I say: “This is nonsense.”
This is a common ploy in marketing, especially for people marketing their own services. I call this the “Here’s what I did” claim in advertising.
For instance, when I first started on the Internet, I attended a webinar. A coach talked about inviting the town leaders to breakfast in his home. I knew I could never do that. I can’t cook breakfast or anything else. My home isn’t receptive to guests. At the time, I had a large fuzzy dog and two fuzzy cats. No way could I have a guest-worthy home.
One woman talked about giving talks in her living room. Still another business owner talked about speaking in bookstores; he’d started years before, when bookstores were a thing.
I hear this in personal contexts too. Recently I saw an article by a 75-year-old who made a cross-country trip. “I wanted to encourage others to do this,” she said. I hate to drive and I don’t have a car anymore; I was SO happy to get rid of mine. And if you’re not a good driver (I never was), people shouldn’t encourage you.

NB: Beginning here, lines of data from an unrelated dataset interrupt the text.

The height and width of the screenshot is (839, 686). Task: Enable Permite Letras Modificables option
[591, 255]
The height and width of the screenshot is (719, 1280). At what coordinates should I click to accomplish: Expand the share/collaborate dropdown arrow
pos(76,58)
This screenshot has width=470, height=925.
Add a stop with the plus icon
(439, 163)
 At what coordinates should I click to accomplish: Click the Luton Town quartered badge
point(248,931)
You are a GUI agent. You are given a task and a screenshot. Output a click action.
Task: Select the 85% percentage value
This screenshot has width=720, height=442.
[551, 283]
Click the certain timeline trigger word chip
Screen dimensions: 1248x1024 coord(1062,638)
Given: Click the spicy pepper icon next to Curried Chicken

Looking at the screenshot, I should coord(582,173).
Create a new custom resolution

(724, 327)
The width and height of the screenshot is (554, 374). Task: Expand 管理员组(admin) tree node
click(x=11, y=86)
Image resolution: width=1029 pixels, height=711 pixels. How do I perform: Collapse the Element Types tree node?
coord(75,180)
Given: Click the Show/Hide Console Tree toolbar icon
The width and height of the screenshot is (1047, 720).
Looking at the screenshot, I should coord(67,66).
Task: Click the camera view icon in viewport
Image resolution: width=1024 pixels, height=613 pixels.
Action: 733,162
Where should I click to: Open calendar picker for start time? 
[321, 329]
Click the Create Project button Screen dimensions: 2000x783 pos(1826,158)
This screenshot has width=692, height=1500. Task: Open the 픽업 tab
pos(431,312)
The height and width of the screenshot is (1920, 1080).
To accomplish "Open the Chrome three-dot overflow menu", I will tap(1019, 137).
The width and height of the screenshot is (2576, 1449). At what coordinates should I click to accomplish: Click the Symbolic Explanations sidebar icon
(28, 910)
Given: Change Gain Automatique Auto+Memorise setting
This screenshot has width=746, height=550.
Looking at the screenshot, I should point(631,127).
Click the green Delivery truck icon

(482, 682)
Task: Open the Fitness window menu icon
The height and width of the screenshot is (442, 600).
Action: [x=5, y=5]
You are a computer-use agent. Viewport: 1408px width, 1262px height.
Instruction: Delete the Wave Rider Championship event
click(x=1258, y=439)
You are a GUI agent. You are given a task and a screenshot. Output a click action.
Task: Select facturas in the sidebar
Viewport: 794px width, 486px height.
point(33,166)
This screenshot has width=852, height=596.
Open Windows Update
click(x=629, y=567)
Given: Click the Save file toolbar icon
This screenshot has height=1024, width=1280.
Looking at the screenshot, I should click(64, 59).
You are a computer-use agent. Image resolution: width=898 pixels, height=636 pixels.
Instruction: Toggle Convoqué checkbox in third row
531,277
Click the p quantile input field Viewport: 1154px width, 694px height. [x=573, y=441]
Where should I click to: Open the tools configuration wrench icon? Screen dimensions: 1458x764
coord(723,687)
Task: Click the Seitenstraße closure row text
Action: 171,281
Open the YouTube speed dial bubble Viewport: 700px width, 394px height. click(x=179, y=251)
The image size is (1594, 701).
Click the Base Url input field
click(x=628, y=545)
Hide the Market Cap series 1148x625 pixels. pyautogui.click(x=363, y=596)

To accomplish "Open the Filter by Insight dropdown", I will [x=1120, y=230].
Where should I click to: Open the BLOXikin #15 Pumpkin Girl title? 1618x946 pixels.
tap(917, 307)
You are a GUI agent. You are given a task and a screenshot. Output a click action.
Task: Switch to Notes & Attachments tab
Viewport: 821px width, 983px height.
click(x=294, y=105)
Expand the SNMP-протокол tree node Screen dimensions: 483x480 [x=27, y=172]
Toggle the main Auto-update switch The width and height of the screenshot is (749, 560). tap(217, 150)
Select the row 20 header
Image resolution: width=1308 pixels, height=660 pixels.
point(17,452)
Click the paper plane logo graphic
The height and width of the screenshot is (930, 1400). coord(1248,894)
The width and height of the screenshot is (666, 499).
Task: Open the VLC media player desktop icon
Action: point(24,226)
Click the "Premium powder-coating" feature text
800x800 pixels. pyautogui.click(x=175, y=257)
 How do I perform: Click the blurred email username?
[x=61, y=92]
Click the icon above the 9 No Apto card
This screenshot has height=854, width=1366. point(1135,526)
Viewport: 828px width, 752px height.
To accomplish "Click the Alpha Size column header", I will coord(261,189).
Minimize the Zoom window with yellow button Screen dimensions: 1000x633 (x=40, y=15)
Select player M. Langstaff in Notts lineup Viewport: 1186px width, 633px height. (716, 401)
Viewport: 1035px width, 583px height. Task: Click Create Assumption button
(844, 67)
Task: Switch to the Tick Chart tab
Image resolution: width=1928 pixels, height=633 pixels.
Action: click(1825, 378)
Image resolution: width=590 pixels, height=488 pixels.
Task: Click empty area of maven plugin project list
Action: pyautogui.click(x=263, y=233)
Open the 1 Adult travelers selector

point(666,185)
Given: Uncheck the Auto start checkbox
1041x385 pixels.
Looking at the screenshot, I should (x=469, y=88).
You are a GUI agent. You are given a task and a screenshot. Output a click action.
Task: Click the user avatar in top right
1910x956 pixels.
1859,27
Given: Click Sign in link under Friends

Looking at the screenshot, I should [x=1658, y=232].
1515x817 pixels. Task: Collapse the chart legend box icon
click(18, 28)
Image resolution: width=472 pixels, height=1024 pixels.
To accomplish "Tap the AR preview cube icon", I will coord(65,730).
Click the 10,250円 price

The problem is that today the individual has become the ideal. We generalize from one person’s story. We meet a 90-year-old who consumes an ice cream sundae every night. It’s presented as inspiration when actually he’s one of a kind. We hear about one person who solved a midlife crisis by vacationing in Tahiti. A friend tells you she eats one meal a day or stops eating at 5.
What if we read about someone who embezzled $900K and went to Federal prison? Or someone who entered a religious order? Or someone who joined a group?
We’d say, “How interesting.” And we’d stop there.